* _REQUIREMENT_
Search the listing below for the word "Share", and copy every line in which it turns up.

* _PROVIDED INFORMATION_
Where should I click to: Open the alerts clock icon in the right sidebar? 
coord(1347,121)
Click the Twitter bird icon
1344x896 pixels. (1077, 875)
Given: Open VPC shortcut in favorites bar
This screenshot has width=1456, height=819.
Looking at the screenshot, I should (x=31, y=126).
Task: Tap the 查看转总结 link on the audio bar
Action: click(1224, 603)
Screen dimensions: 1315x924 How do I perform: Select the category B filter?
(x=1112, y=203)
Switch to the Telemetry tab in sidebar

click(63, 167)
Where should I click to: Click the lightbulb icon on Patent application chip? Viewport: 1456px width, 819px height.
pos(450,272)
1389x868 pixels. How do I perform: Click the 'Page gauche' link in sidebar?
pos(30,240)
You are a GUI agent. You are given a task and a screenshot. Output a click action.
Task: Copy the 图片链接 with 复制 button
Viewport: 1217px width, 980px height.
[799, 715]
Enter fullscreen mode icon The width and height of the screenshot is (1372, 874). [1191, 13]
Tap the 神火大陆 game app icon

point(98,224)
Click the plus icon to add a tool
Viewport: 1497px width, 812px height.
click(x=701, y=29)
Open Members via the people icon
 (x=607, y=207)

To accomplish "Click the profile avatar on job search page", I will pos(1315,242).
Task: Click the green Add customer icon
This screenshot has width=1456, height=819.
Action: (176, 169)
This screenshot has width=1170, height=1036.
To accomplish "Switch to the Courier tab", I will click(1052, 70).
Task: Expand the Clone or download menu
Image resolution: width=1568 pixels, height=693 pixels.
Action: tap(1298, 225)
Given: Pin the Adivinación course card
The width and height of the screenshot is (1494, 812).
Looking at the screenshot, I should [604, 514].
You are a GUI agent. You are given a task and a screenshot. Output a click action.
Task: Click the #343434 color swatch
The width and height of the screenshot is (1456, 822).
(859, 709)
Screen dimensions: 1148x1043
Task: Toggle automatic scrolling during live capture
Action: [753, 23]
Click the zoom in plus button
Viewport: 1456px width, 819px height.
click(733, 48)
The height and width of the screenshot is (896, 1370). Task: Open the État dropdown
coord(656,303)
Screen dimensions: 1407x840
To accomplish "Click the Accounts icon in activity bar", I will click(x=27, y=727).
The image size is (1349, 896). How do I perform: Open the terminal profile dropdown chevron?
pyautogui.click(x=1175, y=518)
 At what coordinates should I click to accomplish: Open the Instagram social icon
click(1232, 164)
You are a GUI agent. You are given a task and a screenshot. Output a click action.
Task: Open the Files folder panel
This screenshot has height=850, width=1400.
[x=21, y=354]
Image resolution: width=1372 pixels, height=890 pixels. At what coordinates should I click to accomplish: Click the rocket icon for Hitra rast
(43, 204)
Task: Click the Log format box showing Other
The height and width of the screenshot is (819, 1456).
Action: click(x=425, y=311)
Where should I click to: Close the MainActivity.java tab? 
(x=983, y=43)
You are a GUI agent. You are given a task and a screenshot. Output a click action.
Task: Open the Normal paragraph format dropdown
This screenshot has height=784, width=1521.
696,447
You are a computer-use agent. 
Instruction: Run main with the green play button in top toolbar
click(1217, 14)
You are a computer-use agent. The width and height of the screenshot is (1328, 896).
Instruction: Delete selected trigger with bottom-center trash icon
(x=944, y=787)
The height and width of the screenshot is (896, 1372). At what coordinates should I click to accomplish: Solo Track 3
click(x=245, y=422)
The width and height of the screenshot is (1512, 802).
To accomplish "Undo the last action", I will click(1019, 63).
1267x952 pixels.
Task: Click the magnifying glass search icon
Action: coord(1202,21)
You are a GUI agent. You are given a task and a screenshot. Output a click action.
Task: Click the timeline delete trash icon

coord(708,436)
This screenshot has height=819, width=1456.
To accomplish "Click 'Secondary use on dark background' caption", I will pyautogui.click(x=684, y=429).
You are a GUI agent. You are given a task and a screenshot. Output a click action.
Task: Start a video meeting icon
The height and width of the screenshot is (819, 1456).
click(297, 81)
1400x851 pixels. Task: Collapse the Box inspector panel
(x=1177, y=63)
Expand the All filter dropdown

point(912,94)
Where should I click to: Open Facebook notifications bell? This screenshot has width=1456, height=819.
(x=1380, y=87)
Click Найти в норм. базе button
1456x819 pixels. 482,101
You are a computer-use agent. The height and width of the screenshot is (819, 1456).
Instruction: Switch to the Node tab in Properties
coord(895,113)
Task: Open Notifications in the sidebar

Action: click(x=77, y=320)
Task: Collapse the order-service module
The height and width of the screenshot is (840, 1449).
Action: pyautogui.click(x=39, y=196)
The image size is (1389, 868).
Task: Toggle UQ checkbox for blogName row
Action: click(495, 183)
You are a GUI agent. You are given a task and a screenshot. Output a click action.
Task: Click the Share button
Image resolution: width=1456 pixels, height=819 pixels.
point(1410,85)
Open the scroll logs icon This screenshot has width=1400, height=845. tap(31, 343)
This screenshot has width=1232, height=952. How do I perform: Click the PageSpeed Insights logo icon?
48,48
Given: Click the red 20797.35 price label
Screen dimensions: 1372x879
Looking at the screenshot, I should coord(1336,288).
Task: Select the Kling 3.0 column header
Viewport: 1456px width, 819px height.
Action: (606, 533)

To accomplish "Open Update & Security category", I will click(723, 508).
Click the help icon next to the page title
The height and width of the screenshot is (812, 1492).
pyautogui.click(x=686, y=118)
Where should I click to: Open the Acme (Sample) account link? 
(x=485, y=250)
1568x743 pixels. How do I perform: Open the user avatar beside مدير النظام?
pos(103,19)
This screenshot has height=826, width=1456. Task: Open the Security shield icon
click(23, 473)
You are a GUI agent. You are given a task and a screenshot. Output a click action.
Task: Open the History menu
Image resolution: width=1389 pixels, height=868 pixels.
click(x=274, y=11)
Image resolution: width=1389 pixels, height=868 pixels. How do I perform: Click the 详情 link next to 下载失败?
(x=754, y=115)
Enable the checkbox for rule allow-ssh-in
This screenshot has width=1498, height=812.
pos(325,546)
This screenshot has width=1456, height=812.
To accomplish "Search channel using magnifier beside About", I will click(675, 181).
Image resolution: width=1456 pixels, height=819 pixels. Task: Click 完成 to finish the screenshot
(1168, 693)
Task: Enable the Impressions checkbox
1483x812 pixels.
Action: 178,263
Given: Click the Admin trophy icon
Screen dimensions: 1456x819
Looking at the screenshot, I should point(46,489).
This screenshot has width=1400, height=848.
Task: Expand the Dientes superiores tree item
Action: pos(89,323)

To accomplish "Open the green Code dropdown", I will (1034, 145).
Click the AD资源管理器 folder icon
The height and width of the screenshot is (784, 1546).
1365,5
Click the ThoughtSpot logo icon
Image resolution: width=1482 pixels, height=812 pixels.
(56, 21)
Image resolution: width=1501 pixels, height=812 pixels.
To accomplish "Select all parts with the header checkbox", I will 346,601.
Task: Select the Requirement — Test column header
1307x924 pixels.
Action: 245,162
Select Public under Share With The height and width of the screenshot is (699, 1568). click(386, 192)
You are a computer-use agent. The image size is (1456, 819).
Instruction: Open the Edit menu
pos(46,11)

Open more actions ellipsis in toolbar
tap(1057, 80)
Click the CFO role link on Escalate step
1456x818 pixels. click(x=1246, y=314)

* _TASK RESPONSE_
Task: Click the Share button
Select Public under Share With The height and width of the screenshot is (699, 1568). click(386, 192)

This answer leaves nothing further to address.